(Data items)
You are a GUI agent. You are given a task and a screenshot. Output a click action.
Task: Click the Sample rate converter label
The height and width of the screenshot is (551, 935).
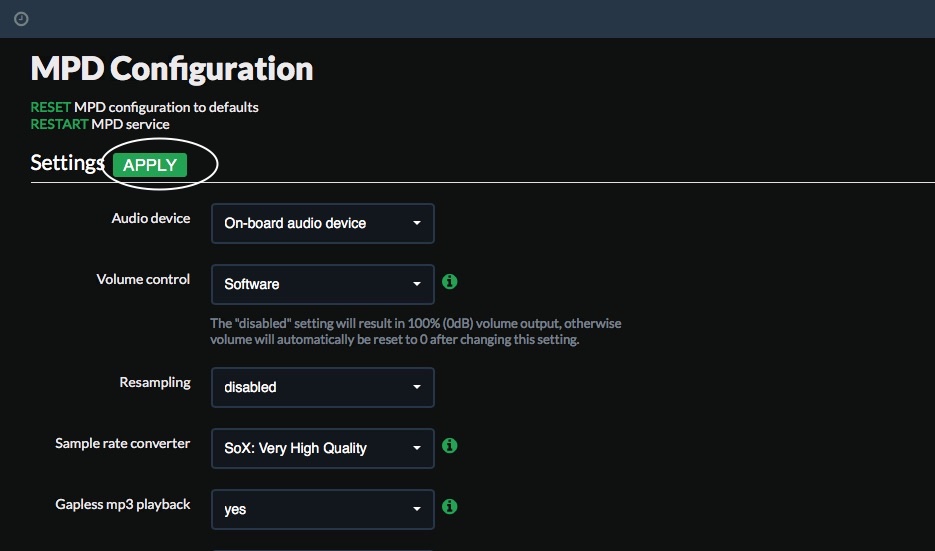[122, 443]

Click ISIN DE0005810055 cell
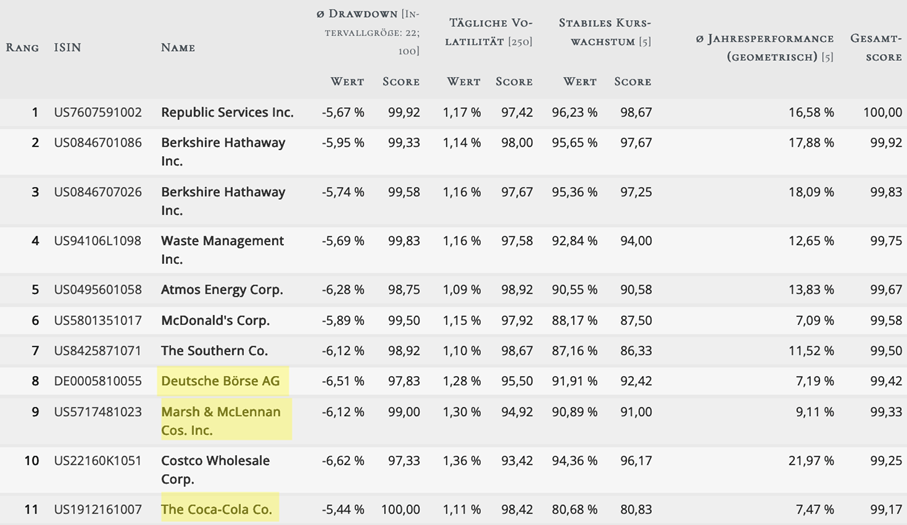point(98,381)
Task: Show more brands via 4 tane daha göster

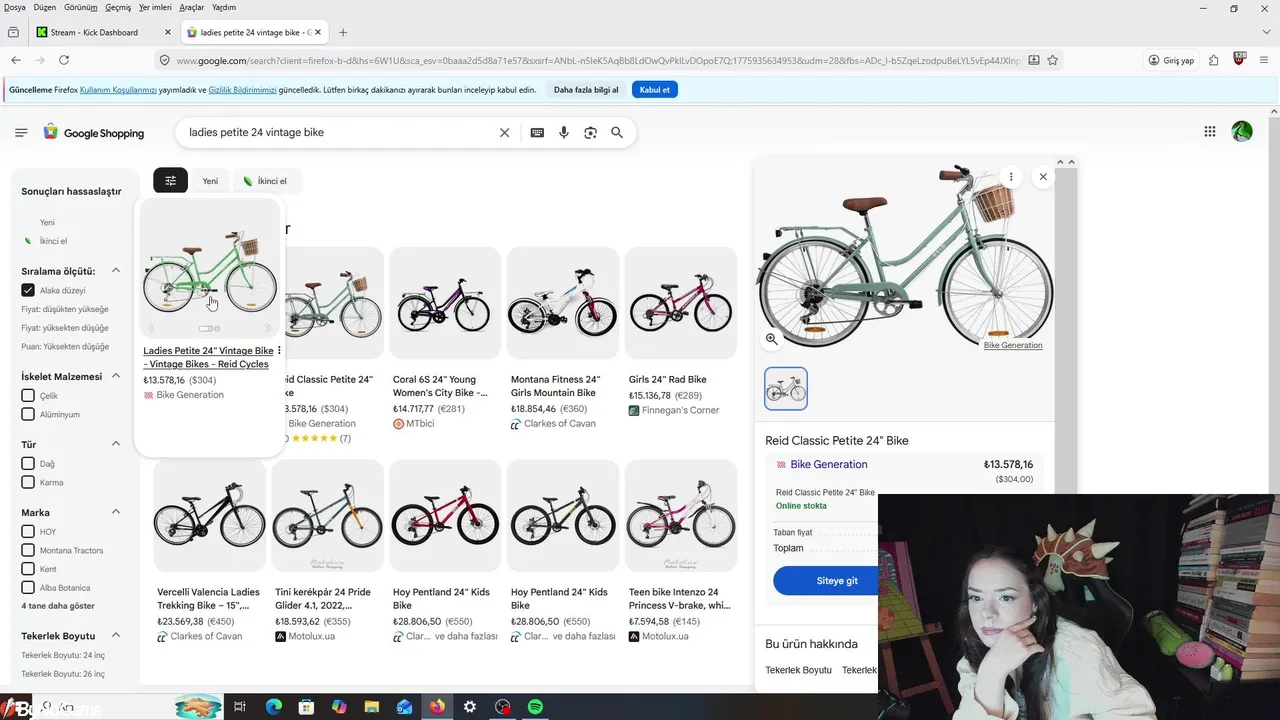Action: [58, 606]
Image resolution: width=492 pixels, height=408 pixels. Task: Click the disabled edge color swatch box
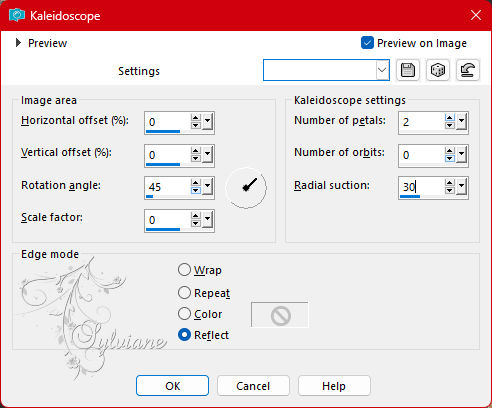pyautogui.click(x=280, y=315)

• ACTION ITEM
Please copy the data above character for character, skipping any pictures.

• RESULT OF THIS EXERCISE
You are a GUI agent. You are given a task and a screenshot. Output a click action.
Task: Click the Sample rate converter label
The height and width of the screenshot is (551, 935).
[122, 443]

Click ISIN DE0005810055 cell
point(98,381)
Task: Show more brands via 4 tane daha göster

Action: [58, 606]
Image resolution: width=492 pixels, height=408 pixels. Task: Click the disabled edge color swatch box
pyautogui.click(x=280, y=315)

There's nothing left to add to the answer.